From the England name the ladybugs have, my research has led me to information connecting it to the Virgin Mary. The most notable of all the species of the ladybugs is the “seven spotted ladybug”. It is believed that these beetles were sent by the Virgin Mary to help farmers battle pests. According to the folklore, farmers prayed to the Virgin Mary for help when pests were invading crops, and shortly after, the seven spotted ladybugs appeared. As you may all know, ladybugs are an effective natural crop pests controller. 

What is the spiritual importance of a ladybug?

The seven spots found on the ladybug also contributed to the belief that the Virgin Mary sent them. The farmers connected these spots to the seven sorrows that the Virgin Mary went through during her life. These seven sorrows are:

  • The prophecy of Simeon
  • The flight to Egypt
  • The loss of child Jesus for three days, who is later found in the house of His Father.
  • The sorrow of seeing Jesus carry his cross.
  • The Crucifixion of her only Son, Jesus Christ.
  • The sorrow of watching her Son die and be taken down from the cross.
  • The burial of Jesus Christ, her only Son.

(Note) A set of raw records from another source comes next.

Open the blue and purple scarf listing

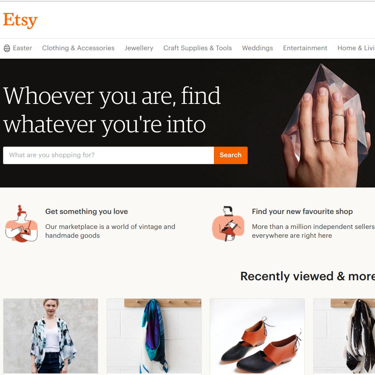click(x=154, y=337)
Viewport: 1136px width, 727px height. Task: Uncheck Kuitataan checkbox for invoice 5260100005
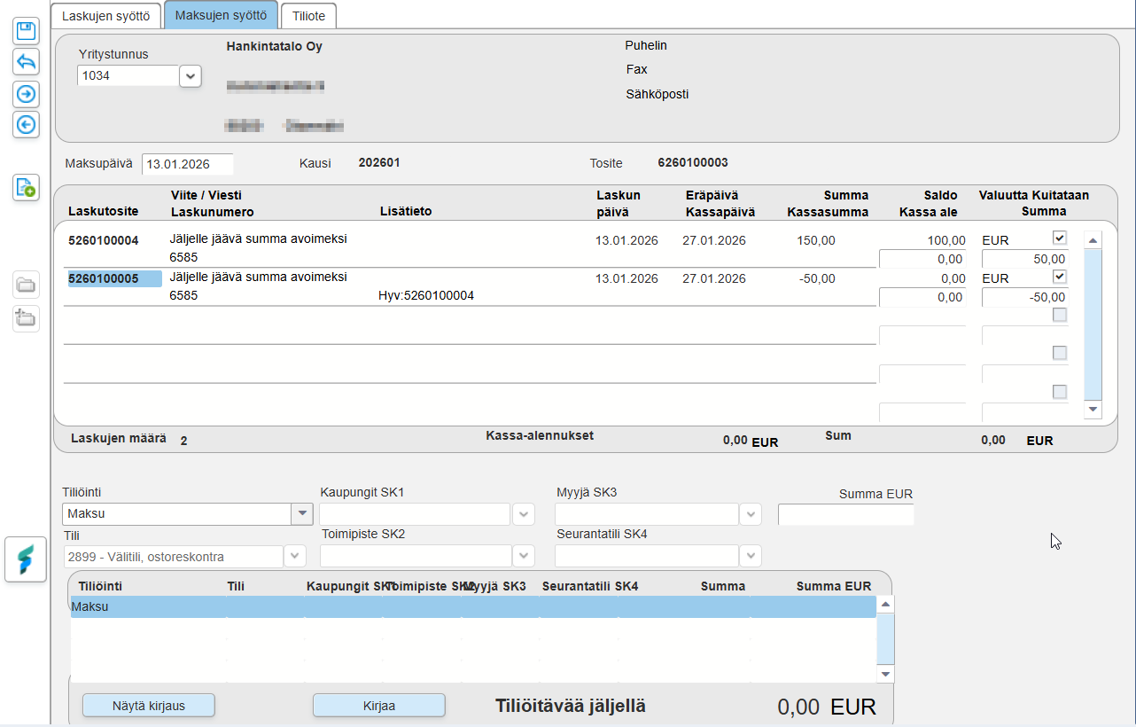(1059, 277)
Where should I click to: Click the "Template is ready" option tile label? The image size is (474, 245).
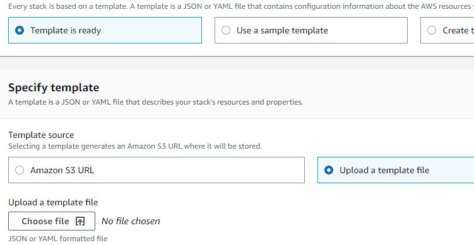coord(66,30)
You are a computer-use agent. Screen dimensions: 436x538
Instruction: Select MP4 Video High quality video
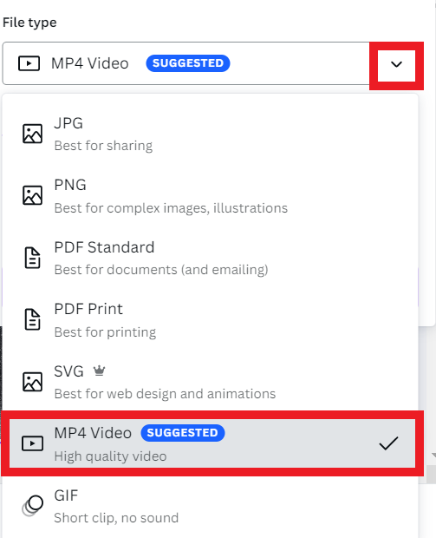coord(212,443)
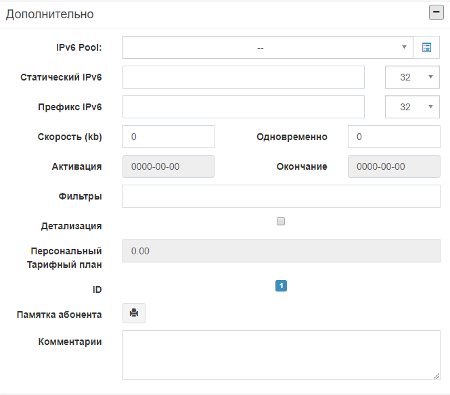Click the IPv6 Pool field label
450x395 pixels.
78,47
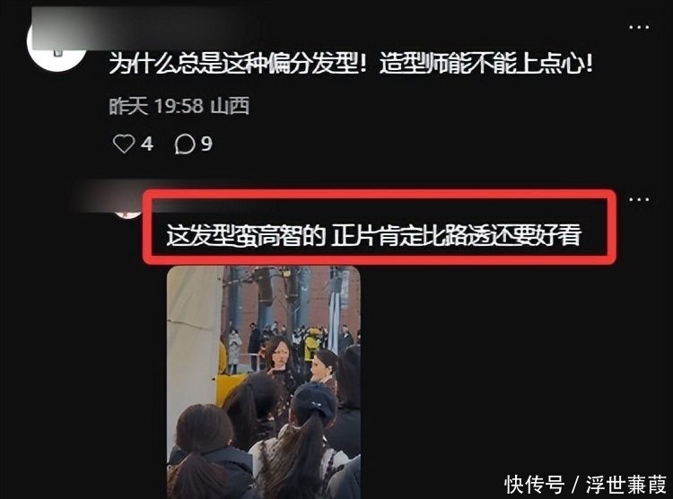Image resolution: width=673 pixels, height=499 pixels.
Task: Tap the like count number 4
Action: pos(147,144)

In addition to the seven spots, the vibrant red color of their elytra (the hard outer wings that hide the flying wings of the ladybugs) is also believed to be symbolic of the Virgin Mary, who is also depicted wearing a red cloak.

There are several more religious connections for this beautiful creature. The ones I discussed are just a few. I just wanted you to have an idea as to where the name ladybird came from and why it is not a good reference to indicate the gender of the ladybugs.

For more information on the distinction between male and female ladybugs, as well as more on the history behind ladybugs, read What Are Boy/Male Ladybugs Called?

Telling The Difference Between A Boy and A Girl Ladybug

Unless you look at a ladybug under a microscope, it will be challenging for you to determine if it is a boy or a girl. However, if you catch a ladybug during mating, there are a few key differences you will notice between the male and the female.

Experts said that other than for breeding purposes, there is no other important reason behind knowing the gender of the ladybugs. They are supposed to live 1 to 2 years, maybe three if the conditions are favorable. So, it is best to leave identifying the gender to the experts because of their short lifespan.

General Appearance Of Both Male and Female Ladybugs

Both male and female genders of this beetle have the renowned distinctive coloring depending on the type of species you are looking at. It is the reason why it is so tough to identify the male from the female with the naked eye. However, upon closer inspection and during mating season, you will be able to determine the male from the female. (More about this in the next section of this article)

  • Numbers of spots:

All ladybugs have six black legs and possess a vibrant outer shell or outer wing (elytra) that hides the actual flying wings of this creature. Most ladybug species have either yellow, orange or vibrant red elytra with black spots. The number of spots depends on the species of the ladybug. It was once believed that the number of spots on the ladybugs tells how old it is, but experts have busted this myth. 

Ladybug spots are super interesting! If you’re still skeptical about ladybug spots telling their age, you may want to check out Do Ladybug Spots Tell Their Age?

  • Size of ladybugs:

Ladybugs ranges from 1mm to 10mm (0.04 inches to 0.4 inches) depending on the type of species. Both males and females have antennas and a blackhead.

The appearance of both male and female ladybugs are so similar to each other that the only way to accurately determine the gender is through the use of a microscope and the help of an expert entomologist.

How To Tell The Gender Of The Ladybug

It really is difficult to determine if a ladybug is a boy or a girl, but there are instances when you can quickly identify the two from each other. The slight differences between male and female ladybugs can be spotted if they are side by side.

  • The first one would be the size. Female ladybugs are slightly larger than the male.
  • The second is, during mating, the one who is clinging to another ladybug is the male.
  • Furthermore, male ladybugs have slightly longer antennas than females.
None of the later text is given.